What Mario Kart fan hasn’t secretly dreamed of playing a real-life version of the Mario Bros-themed racing game? But while most people would be content with renting regular go-karts and using their imaginations really, really hard, two Texas engineers, Hunter Smith and Ben James, decided to make the dream a reality by creating an ingenious live-action version of the Mario Bros-themed racing game.
Where things really get amazing, however, are the RFID-embedded power-up item boxes suspended over the track by pieces of rope, which allow the player to collect items like bananas and turtle shells modeled on the original Mario Kart game – and actually affect their performance in the race. The mushroom item, for example, wirelessly activates tiny Servo motors that enable go-karts to speed up by accessing 100 percent of their throttle power.

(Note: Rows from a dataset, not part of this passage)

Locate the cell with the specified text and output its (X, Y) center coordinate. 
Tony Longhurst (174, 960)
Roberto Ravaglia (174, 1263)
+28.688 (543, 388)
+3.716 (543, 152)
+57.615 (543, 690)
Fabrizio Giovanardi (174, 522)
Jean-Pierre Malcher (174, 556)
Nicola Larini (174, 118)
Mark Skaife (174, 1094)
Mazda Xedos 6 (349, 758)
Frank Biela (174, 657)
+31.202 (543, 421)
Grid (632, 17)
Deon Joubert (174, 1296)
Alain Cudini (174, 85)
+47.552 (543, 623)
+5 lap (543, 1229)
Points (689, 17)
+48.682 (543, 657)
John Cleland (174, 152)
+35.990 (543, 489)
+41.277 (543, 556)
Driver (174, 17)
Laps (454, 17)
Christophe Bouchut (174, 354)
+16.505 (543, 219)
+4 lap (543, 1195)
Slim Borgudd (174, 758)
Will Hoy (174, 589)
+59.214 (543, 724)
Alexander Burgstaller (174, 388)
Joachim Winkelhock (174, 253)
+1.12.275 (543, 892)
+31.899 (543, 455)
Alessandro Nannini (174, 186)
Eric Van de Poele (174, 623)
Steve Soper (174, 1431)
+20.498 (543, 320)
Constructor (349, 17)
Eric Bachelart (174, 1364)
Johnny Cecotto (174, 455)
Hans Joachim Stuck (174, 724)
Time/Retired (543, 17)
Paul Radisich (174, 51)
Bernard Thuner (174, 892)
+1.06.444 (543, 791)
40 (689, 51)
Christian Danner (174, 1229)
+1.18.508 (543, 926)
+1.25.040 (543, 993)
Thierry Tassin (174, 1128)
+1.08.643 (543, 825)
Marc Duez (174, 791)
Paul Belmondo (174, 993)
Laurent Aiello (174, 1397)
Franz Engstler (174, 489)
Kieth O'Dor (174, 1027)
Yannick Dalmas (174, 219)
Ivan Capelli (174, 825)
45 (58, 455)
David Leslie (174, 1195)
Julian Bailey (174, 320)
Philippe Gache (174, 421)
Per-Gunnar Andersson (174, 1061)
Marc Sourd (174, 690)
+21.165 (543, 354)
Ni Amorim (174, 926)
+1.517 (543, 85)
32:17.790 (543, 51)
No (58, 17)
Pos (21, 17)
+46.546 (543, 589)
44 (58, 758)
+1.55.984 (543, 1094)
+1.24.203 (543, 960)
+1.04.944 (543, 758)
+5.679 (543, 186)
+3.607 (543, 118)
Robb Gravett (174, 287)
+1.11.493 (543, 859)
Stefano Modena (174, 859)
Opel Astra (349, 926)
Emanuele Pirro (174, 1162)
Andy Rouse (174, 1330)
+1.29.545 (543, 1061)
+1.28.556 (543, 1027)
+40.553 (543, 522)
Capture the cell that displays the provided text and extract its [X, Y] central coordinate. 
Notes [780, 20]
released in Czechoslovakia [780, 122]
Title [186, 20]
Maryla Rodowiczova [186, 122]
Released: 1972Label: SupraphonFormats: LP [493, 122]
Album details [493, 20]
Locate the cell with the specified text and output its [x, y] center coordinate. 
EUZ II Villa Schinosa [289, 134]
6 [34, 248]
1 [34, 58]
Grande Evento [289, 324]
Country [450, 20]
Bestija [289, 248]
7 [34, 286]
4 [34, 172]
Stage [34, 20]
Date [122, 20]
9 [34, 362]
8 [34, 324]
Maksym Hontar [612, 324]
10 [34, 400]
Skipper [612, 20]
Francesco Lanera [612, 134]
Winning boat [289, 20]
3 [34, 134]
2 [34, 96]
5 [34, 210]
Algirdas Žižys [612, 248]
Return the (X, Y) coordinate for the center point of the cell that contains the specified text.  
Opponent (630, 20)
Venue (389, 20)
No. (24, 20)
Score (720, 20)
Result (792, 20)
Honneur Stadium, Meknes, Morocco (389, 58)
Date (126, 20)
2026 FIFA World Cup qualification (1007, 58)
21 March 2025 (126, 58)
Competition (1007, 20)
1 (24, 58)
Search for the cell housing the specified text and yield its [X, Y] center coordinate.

“Ben and I grew up playing Mario Kart on Super Nintendo and Nintendo 64 so we’re both big fans,” Smith, the co-founder of Austin Texas-based Waterloo Labs, told Wired. We got the idea for the real-life Mario because we work with First Robotics Competition and they use same controller, software and motors. We got a few extra kits so we asked ourselves ‘What can we do with these competition kits that would be fun?”
The system details and source code for the project are available on the Waterloo Labs website, which volunteers that while there is no permanent set-up for Real-Life Mario Kart for enthusiasts to visit, “we would be happy to help you build your own!”